Hace unos días, mientras recorría los pasillos del Hospital Universitario del Valle, conocí a un niño que me preguntó por ti. Se llama Edwin y el año pasado perdió dos dedos de sus manos inconclusas por culpa de una petaca que alguien lanzó al jardín de su casa. Su mamá, una mujer con más arrugas de las que debería a los 38, dice que todo pasó el Día de las Velitas y que lo único que el niño hacía en aquel instante, era recoger la basura que a la entrada dejaban los restos de voladores, totes, cohetes, silbadores, buscapiés, volcanes y globos que, pese a estar prohibidos en esta ciudad, caían desde las alturas luego de ser quemados por los vecinos del barrio. ¿Por qué lo sigues permitiendo?

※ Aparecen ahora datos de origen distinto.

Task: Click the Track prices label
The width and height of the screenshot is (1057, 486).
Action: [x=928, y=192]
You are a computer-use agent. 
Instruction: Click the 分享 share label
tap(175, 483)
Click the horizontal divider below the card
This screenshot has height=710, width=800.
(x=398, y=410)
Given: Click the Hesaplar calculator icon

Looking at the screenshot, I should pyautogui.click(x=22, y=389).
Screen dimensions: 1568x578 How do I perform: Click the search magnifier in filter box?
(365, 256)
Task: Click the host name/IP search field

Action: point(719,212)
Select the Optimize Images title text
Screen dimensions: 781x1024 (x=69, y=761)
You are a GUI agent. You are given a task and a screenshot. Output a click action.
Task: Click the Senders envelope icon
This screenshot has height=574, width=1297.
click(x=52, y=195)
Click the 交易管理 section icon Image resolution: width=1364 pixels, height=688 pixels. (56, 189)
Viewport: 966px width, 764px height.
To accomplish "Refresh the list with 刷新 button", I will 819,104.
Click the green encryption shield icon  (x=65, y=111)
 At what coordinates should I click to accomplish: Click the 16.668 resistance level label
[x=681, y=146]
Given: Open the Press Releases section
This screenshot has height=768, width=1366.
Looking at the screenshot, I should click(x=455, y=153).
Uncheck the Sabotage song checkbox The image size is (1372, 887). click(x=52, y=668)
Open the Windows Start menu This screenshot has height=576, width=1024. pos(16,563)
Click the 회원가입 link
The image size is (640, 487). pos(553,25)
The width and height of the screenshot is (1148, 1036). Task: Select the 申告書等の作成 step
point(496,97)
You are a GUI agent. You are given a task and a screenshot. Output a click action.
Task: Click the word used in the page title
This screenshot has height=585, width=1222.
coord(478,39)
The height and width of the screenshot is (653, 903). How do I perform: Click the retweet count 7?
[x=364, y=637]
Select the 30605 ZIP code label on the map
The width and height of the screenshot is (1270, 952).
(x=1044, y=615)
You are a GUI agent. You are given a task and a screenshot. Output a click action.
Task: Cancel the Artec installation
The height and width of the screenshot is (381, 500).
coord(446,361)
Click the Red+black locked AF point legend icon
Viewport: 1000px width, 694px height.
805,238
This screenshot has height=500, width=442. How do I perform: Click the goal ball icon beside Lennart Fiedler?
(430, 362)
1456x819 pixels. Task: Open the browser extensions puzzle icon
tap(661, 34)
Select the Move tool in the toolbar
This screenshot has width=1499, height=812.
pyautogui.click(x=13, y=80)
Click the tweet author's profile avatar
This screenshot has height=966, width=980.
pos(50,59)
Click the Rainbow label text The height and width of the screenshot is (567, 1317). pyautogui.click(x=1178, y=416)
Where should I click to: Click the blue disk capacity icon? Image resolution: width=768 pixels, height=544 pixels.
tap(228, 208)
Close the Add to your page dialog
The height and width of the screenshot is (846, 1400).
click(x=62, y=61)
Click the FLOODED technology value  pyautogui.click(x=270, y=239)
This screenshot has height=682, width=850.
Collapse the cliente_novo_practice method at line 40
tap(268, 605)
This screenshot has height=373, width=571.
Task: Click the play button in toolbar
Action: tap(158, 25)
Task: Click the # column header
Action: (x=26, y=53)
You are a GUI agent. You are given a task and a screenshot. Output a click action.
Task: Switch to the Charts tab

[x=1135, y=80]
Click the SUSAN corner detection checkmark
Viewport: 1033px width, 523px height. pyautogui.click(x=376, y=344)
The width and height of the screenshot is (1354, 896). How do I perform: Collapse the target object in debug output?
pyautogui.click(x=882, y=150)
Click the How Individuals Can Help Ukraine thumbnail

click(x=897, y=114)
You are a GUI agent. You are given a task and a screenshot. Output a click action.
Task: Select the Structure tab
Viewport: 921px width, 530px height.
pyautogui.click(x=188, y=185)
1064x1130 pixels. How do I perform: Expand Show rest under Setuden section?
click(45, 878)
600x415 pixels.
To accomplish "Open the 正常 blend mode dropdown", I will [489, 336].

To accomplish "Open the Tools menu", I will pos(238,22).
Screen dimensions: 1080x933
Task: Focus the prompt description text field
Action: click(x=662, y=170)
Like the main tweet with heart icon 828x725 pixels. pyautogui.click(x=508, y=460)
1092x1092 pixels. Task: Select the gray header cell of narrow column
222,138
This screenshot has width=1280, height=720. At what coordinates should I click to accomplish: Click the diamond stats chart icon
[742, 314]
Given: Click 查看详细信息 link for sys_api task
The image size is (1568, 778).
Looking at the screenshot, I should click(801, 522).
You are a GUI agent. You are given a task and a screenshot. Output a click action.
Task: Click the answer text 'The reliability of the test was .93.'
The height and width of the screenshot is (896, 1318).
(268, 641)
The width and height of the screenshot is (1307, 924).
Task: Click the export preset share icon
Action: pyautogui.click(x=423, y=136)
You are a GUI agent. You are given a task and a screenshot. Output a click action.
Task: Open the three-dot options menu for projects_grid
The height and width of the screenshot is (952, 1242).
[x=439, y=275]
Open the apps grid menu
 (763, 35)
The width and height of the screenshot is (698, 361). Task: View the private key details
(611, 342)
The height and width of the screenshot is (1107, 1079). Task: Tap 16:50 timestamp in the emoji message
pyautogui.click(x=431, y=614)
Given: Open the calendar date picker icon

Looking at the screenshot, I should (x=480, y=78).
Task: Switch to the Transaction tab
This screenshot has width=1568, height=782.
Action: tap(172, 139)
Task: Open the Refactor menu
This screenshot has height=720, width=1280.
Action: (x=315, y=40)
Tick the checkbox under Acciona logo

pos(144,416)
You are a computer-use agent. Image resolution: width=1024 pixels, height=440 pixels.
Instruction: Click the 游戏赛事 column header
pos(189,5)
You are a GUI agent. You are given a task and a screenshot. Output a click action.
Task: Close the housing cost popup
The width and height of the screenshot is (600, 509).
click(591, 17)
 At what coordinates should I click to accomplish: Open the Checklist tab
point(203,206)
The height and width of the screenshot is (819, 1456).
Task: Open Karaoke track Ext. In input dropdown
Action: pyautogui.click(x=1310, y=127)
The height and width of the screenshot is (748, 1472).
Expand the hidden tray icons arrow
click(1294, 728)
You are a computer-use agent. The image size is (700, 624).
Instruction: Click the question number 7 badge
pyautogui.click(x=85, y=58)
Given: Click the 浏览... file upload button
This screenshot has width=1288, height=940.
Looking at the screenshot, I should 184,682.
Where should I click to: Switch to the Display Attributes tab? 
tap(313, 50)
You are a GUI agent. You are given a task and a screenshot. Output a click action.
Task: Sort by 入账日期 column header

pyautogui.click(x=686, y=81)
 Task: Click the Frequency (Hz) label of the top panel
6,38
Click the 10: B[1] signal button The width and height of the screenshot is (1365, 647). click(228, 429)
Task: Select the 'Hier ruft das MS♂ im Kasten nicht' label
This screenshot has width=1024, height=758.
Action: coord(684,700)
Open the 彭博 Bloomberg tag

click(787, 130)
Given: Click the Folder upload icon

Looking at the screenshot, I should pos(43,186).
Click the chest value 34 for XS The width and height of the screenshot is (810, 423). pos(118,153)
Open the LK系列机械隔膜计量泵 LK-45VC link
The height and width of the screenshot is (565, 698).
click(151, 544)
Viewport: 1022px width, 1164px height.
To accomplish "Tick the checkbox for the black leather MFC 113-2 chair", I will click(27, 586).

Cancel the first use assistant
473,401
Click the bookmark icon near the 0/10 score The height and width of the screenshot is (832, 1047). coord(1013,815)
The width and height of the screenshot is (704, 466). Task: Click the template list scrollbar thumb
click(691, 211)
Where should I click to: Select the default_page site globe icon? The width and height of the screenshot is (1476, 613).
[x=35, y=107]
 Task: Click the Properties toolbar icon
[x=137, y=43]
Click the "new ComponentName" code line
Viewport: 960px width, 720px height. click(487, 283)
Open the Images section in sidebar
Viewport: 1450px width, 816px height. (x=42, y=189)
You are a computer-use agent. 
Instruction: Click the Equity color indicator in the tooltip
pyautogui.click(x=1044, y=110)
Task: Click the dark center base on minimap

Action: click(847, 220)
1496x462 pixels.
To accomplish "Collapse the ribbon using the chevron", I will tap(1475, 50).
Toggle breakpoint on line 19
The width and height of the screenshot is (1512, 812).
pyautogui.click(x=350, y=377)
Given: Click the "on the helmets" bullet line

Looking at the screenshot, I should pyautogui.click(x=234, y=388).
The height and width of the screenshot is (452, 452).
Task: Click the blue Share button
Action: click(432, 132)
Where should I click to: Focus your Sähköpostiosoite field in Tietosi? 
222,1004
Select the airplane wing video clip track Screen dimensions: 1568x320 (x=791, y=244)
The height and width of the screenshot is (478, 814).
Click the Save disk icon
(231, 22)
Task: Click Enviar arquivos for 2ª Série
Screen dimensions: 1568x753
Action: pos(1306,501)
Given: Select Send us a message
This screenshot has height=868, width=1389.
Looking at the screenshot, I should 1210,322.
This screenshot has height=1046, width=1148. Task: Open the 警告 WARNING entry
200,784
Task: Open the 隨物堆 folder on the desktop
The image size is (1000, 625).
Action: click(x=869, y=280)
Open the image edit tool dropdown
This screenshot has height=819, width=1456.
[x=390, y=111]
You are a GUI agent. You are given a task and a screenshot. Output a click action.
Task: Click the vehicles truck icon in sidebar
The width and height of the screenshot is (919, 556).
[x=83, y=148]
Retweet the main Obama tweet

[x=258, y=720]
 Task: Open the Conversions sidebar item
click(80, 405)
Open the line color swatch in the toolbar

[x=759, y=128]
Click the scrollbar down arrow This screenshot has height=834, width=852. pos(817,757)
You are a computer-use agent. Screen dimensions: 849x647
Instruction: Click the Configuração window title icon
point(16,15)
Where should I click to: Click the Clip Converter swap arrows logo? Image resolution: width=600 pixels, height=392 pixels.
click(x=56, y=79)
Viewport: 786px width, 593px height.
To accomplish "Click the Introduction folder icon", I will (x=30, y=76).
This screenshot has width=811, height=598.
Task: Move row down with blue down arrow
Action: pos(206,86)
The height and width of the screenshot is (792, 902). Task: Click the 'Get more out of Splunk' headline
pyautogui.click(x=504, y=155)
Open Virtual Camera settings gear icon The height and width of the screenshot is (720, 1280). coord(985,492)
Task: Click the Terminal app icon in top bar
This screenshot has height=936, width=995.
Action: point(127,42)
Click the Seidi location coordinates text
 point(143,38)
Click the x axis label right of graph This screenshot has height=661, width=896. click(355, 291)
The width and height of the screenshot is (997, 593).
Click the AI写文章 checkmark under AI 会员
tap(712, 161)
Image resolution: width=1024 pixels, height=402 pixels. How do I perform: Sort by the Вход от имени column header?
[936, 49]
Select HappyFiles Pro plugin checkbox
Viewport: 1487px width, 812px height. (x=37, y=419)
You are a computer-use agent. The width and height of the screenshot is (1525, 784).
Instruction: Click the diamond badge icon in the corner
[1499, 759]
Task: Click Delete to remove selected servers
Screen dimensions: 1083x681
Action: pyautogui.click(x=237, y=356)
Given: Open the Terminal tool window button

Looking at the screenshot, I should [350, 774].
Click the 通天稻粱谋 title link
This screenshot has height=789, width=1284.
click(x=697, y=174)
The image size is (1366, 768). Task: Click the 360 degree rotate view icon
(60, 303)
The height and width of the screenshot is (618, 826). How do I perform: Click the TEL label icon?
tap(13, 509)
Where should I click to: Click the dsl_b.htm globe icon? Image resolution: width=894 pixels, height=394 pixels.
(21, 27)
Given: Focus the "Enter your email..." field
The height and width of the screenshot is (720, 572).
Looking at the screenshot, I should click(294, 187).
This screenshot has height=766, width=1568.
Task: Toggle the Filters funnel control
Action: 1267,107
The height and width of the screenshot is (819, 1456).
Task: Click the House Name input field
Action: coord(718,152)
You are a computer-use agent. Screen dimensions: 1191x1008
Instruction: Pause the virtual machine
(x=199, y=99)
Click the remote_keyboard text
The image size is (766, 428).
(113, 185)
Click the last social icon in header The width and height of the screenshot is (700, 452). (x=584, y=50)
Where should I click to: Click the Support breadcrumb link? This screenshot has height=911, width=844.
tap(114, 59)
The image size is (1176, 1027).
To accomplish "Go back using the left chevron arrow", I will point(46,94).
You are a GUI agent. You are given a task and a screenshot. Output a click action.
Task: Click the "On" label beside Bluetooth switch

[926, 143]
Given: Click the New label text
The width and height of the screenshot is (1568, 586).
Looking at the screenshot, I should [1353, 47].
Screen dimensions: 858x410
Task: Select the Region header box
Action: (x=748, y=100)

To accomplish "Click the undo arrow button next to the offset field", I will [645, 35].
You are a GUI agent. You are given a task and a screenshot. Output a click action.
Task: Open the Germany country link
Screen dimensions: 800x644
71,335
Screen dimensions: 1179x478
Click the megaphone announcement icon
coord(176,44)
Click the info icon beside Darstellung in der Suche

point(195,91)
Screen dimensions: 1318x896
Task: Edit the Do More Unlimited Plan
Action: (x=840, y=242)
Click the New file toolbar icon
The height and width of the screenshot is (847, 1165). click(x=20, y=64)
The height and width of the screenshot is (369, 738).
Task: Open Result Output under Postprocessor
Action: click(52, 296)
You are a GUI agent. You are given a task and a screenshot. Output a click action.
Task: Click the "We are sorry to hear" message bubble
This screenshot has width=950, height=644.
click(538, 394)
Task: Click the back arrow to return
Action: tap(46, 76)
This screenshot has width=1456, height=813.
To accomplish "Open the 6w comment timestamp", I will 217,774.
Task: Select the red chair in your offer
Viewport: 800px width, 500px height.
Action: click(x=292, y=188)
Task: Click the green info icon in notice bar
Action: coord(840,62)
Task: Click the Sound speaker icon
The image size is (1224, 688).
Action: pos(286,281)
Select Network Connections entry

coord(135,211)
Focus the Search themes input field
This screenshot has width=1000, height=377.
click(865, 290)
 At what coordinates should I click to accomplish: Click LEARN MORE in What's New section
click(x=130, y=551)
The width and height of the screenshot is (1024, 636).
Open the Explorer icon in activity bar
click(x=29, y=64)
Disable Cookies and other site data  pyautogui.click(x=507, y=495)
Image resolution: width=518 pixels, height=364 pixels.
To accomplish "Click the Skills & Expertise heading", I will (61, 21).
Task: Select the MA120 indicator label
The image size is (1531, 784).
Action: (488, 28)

Estoy seguro que conoces la historia. En efecto debes haber escuchado muchas parecidas o peores, pero déjame que te recuerde esta en particular: alguien, no se sabe si a propósito o sin culpa, arrojó al andén un taco de pólvora encendida que explotó en las manos de ese pequeño de 7 años, que ni siquiera sabía encender una chispita mariposa.

Edwin asegura que ya no recuerda bien cómo fue. No recuerda o prefiere no recordar. Ahora, cuando tiene que hablar de aquella vez, el chico se limita a estirar su extremidad amputada y contar que de un momento a otro le salió mucha sangre y que luego se desmayó y que cuando despertó ya era un niño incompleto.

Lo peor vino después. En la Unidad de Quemados del hospital, explican que todavía más doloroso que una quemadura o una amputación es la recuperación de la lesión. Sólo lavar las heridas para evitar que se infecten es un fogonazo hirviente que algunos pacientes no resisten. Edwin, por ejemplo, perdió el sentido cada vez que el chorro de agua tocó su carne expuesta. “Me quiero morir, mamita”, le repitió a su madre muchas noches.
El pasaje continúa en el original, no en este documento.